_What this task involves_
Your answer is the line containing "Image resolution: width=722" plus every line after it through the end of the records, printed exactly and free of pictures.

_Stored data_
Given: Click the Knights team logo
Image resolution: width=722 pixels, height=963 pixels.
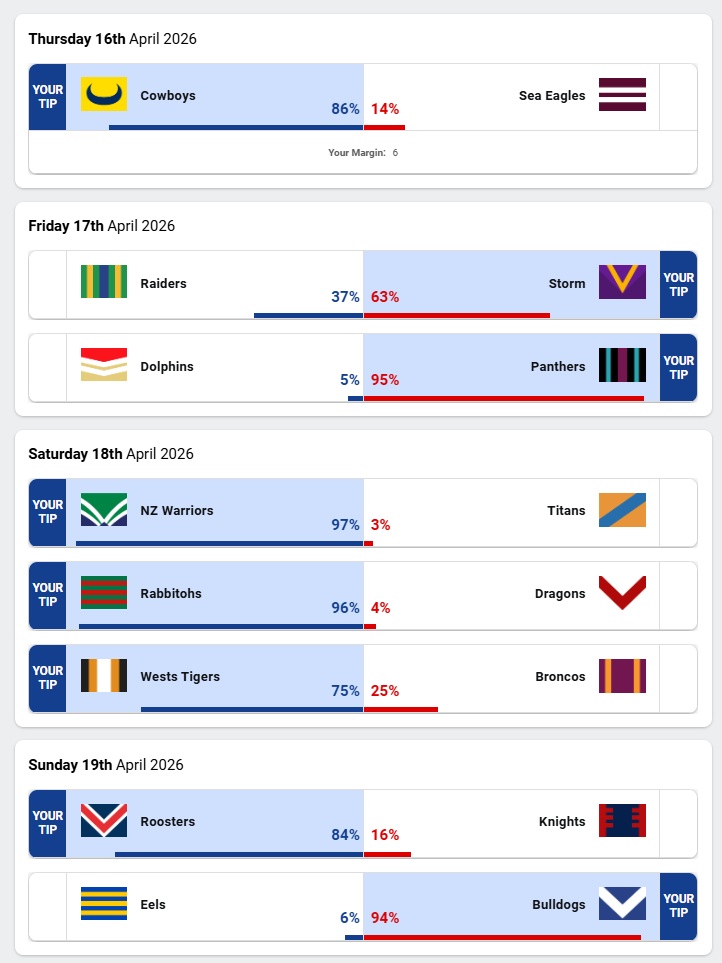Looking at the screenshot, I should tap(622, 820).
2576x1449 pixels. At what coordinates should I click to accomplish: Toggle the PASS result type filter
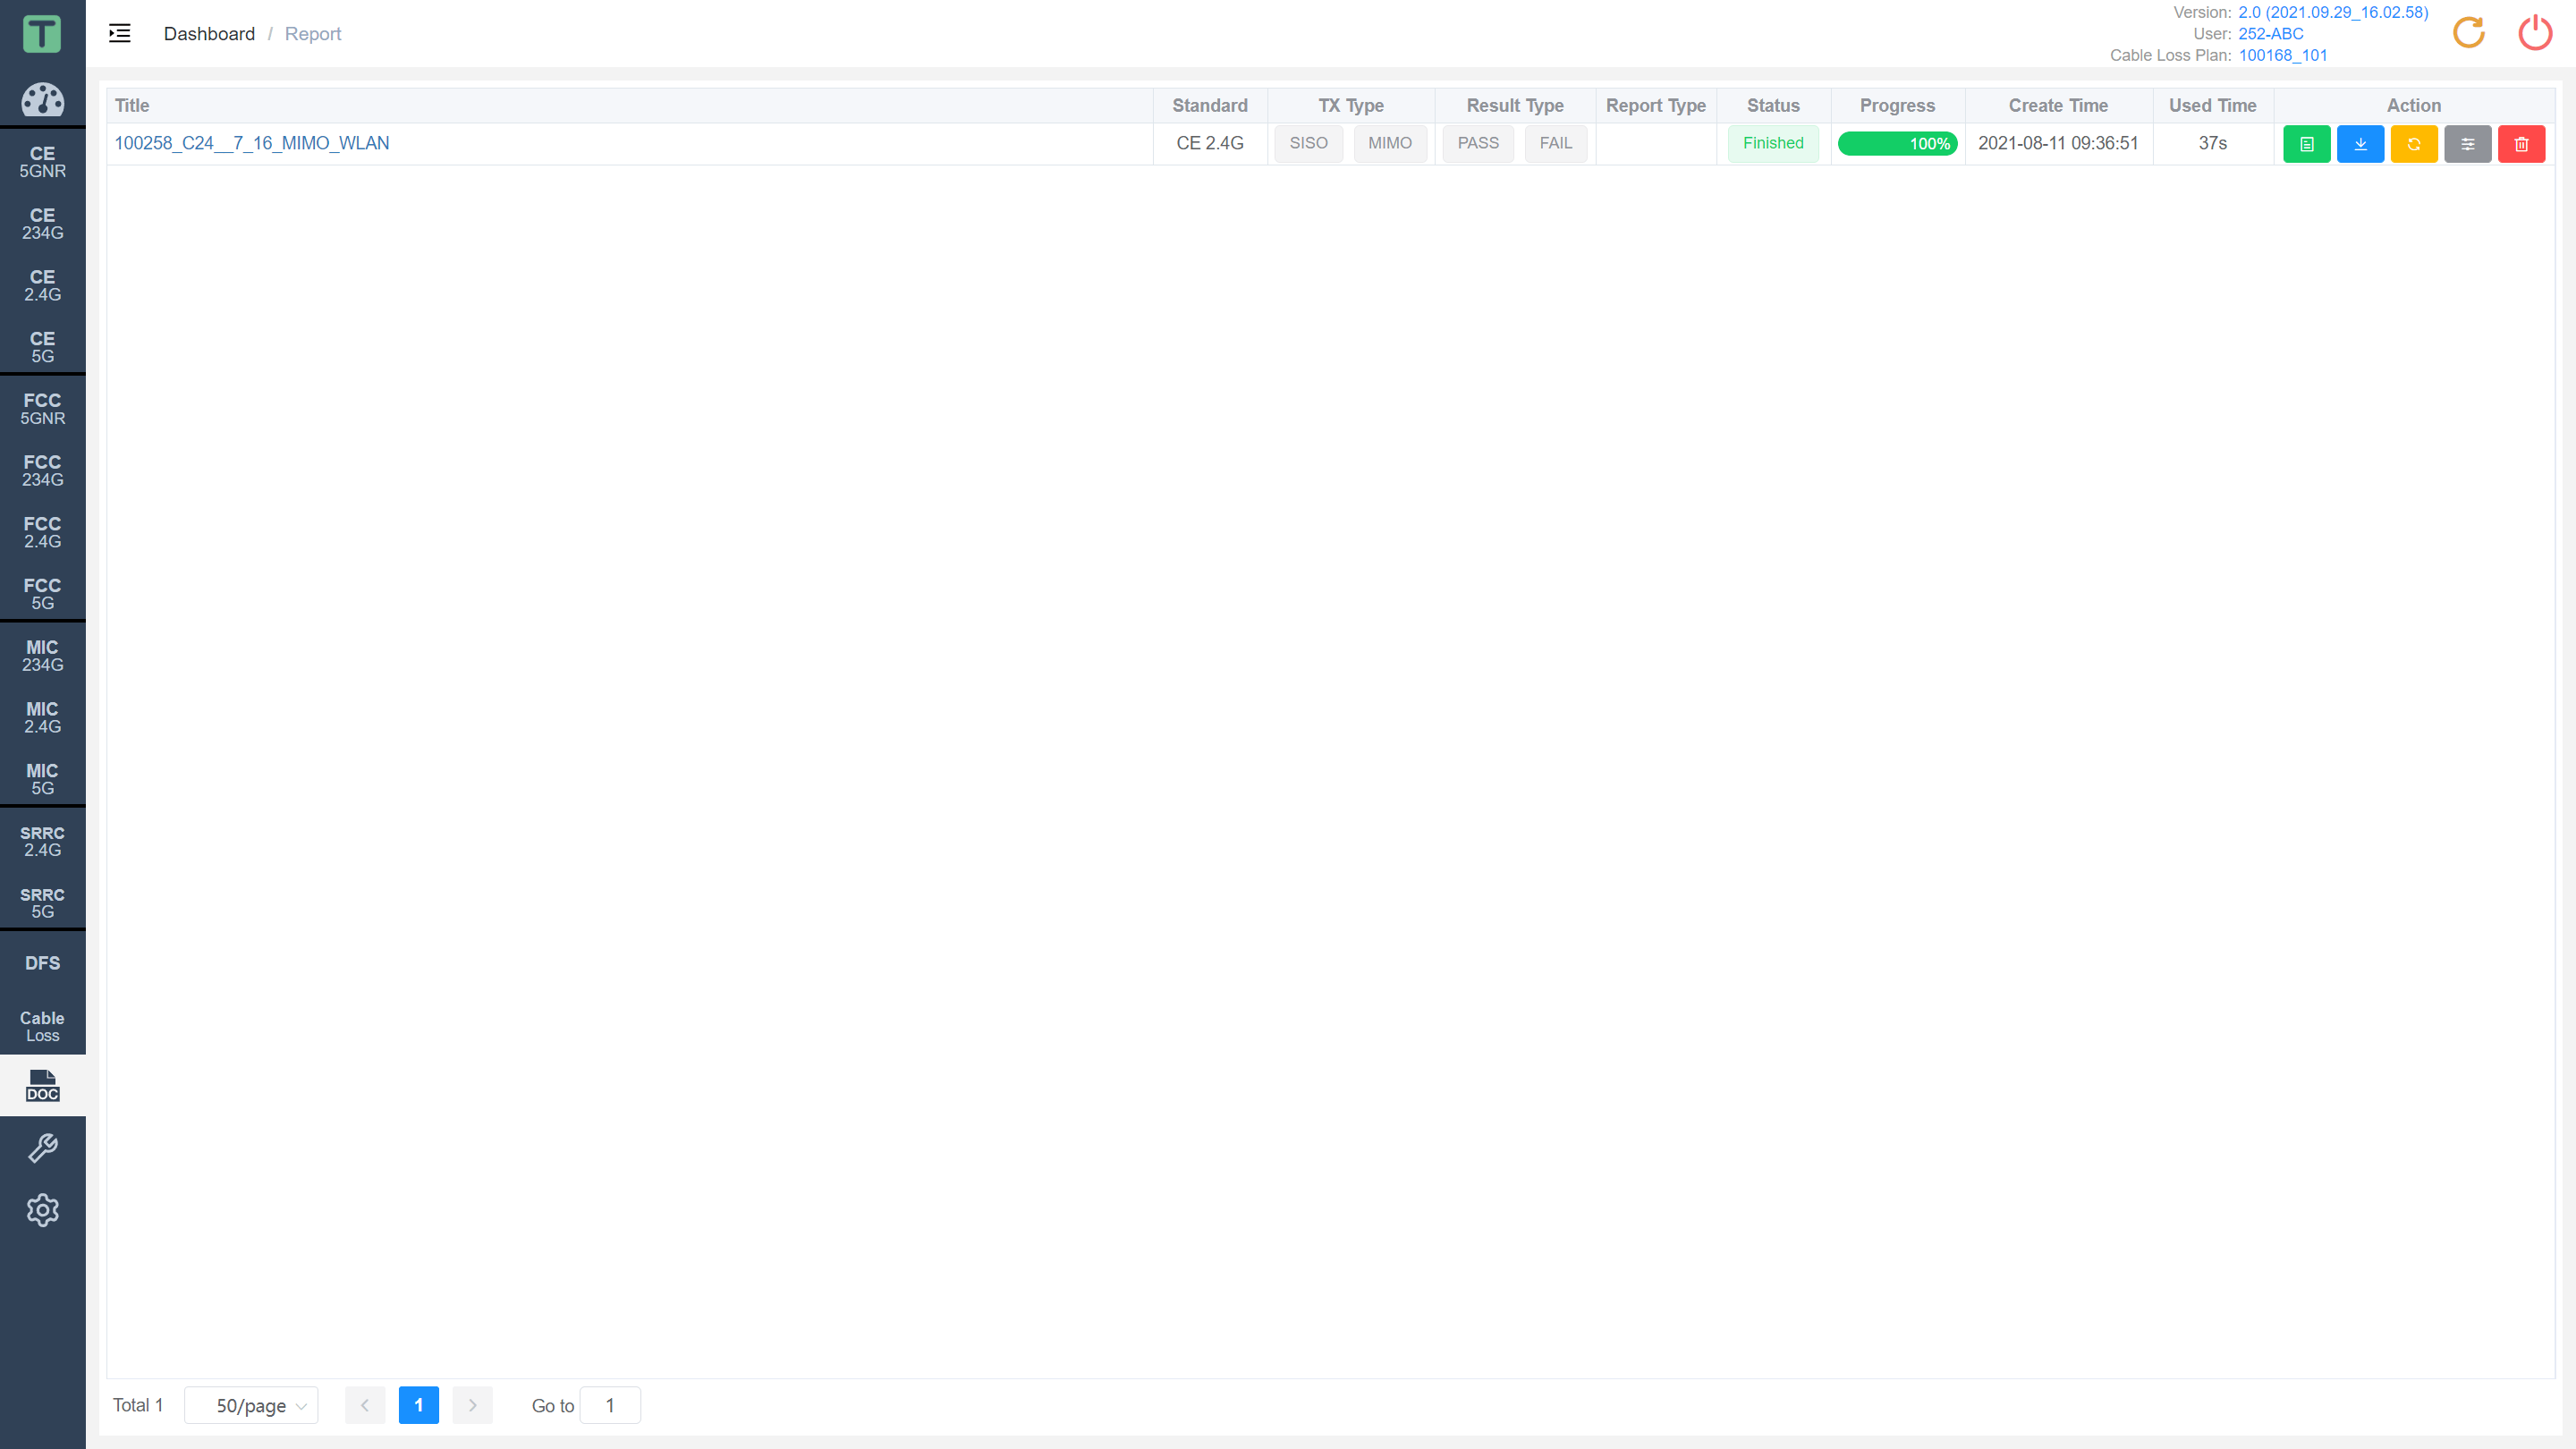click(x=1479, y=143)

_Output for this exercise_
Image resolution: width=722 pixels, height=963 pixels.
Looking at the screenshot, I should tap(622, 820).
2576x1449 pixels. At what coordinates should I click to accomplish: Toggle the PASS result type filter
click(x=1479, y=143)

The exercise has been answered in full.